Эта краткая история власти в империи Селевкидов не может быть ни полной историей местных властителей внутри государства, ни в полной мере демонстрировать сложные взаимоотношения между отдельными агентами и центром. Тем не менее, этот очерк дает нам представление о структуре и природе государства Селевкидов. Территория, на которую царь Селевкидов претендовал своей властью, была неоднородной единицей. Помимо различных этнических образований, в империи существовали гражданские общины, конкретно греческие и негреческие города, святилища, а также династы, чьи территории варьировались в масштабах от протяженных географических регионов до изолированных крепостей. Важно признать, что состояние Селевкидов не было статичным, скорее оно было динамичным. Могли появляться новые властители, которые включались в сферу контроля Селевкидов. Этот подход к изучению местных властителей, однако, также показывает, что фокус более ранних научных дискуссий, которые интерпретировали появление династов как инструмент для оценки слабости или силы государства Селевкидов, ошибочен.
Империя Селевкидов была слабым государством, но причины этого были не в местных властителях. Династы были частью империи, и случайное отпадение отдельных регионов было неизбежным явлением в любой территориальной империи, побочным эффектом административной системы. Чтобы обеспечить инкорпорацию этих областей, правители должны были постоянно подтверждать свои отношения с ними, как это показано в рассказе Полибия о походах Антиоха III и как будет далее проиллюстрировано в следующих главах. Источники описывают эти подтверждения как действия сильного царя Селевкидов (если он имел успех) или слабого царя Селевкидов (если он потерпел неудачу).

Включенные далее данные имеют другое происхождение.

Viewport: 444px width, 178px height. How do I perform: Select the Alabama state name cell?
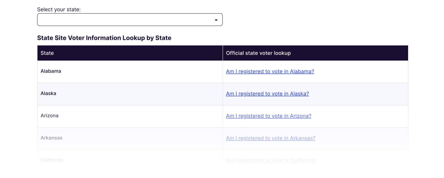coord(130,72)
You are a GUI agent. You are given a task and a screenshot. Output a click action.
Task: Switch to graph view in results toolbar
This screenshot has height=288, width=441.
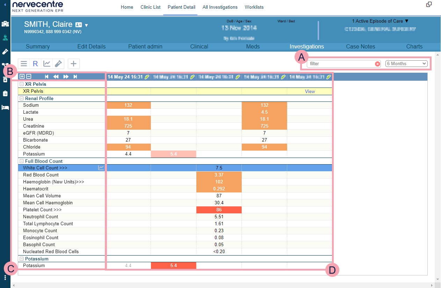click(x=47, y=63)
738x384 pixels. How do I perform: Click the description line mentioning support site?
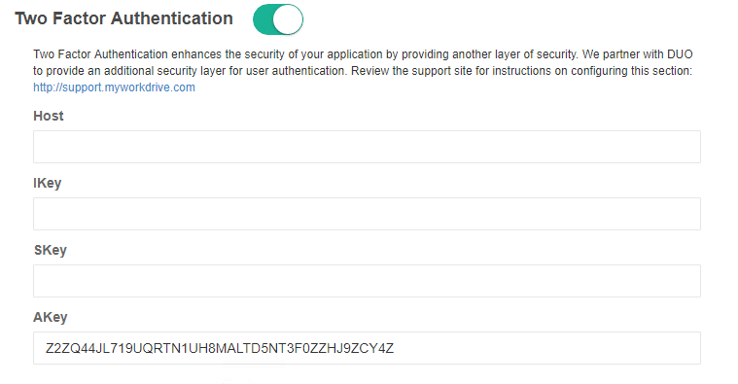[363, 71]
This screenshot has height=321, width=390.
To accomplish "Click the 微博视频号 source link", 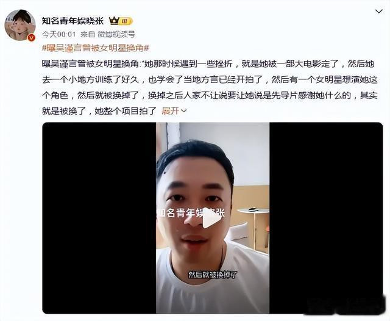I will [x=116, y=34].
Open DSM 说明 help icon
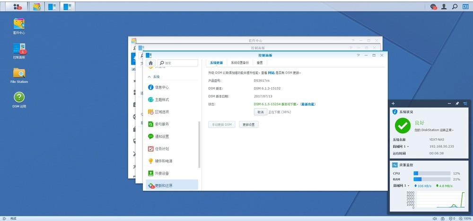 click(x=19, y=100)
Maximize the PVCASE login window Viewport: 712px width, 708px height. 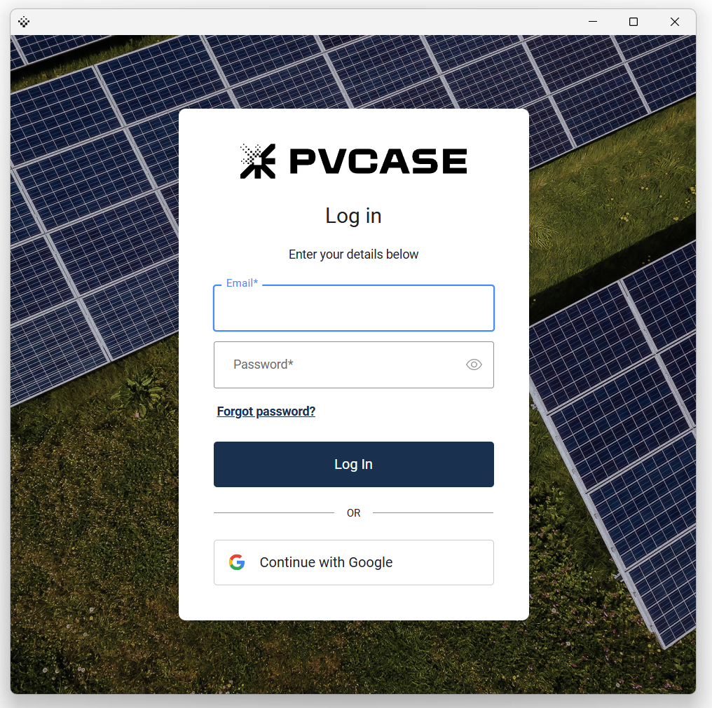[634, 22]
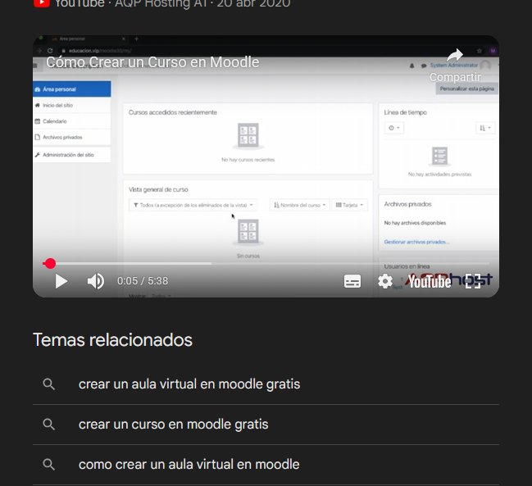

Селевкидские цари предпочитали династов в периферийных регионах империи, так как, несмотря на то, что они были политически периферийными, эти регионы были важны. Пергам находился в северо–западной Малой Азии, между Эолидой и Мисией. Даскилий, второй сатрапский престол Малой Азии при Ахеменидах, по–видимому, не играл никакой роли в государстве Селевкидов. Хотя геополитическое положение Пергама не вполне соответствует положению сатрапской столицы (в частности, его виду на Геллеспонт), возможно, нам следует рассматривать Пергам, по крайней мере частично, как сильную «вторую» крепость в западной Малой Азии. Правители Бактрии контролировали ресурсы и торговые пути Центральной Азии. Хотя сатрапия имела для царей Селевкидов более чем идеологическое значение, она, тем не менее, находилась далеко от центральных областей, и прямое управление ею было затруднено. Здесь сильные держатели власти сохраняли региональную стабильность для общин, защищали торговые пути и позволяли извлекать и передавать в западные части империи налоговые поступления. Вопрос обеспечения безопасности маршрутов был также существенной обязанностью фригийских династов из рода Филомелидов, чьи владения вдоль плодородных восточных пределов Султан–Дага занимали жизненно важный участок дороги, которая шла из западной Анатолии к Киликийским воротам. Иудея была поздним добавлением к империи Селевкидов, и первосвященники Иерусалима были посредниками между народом Иудеи и селевкидским государством, знакомыми с регионом и ответственными за сбор налогов. Кроме того, Макковеи предоставили войска для царей Селевкидов. Все эти агенты были знакомы со своими регионами и выполняли местные цели, и радиус их действий был в большинстве случаев невелик. Время от времени они отделялись, но лишь временно, и большинство из них не могли бросить вызов царю Селевкидов, как только он и его армия оказывались в этом регионе. Хотя экономическая и политическая власть правителей Пергама и Бактрии была намного больше, чем у многих из этих династов, они тоже приходили к взаимопониманию с центром. В конце концов, именно это провозглашает Полибий в своем трактате о восточном походе Антиоха III: царь Селевкидов отвоевал восточные части империи. В некоторых случаях он назначал местных правителей царями, чтобы усилить контроль над империей, и эта сила местных династов и даже царей должна была убеждать читателей повествования.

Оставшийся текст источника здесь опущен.